Description of the task: Pictures do not belong in the copy, so please give every entry below again exactly.

(Saved entries)
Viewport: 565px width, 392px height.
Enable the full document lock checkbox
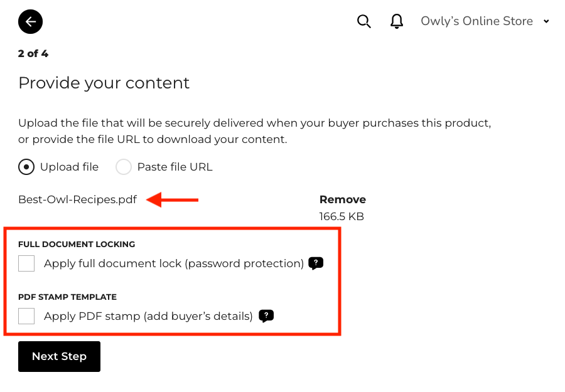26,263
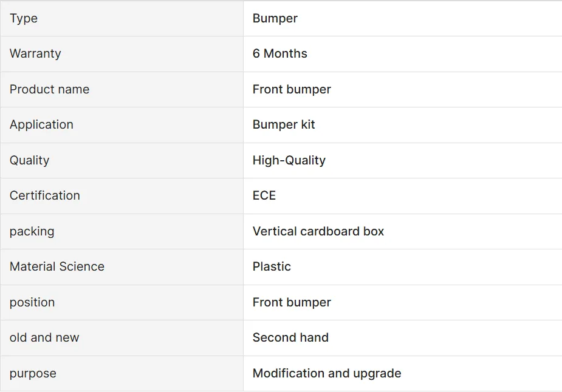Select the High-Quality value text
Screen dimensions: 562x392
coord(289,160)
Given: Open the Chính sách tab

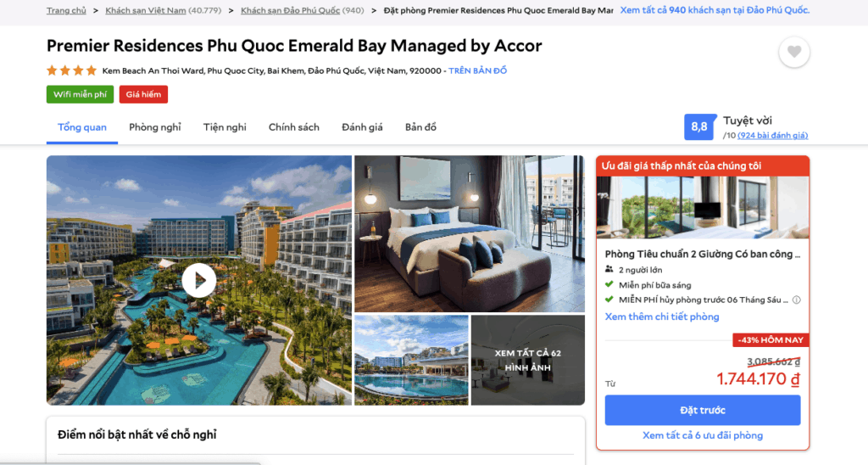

Response:
Viewport: 565px width, 392px height.
Enable the full document lock checkbox
26,263
Select the High-Quality value text
Screen dimensions: 562x392
coord(289,160)
Given: Open the Chính sách tab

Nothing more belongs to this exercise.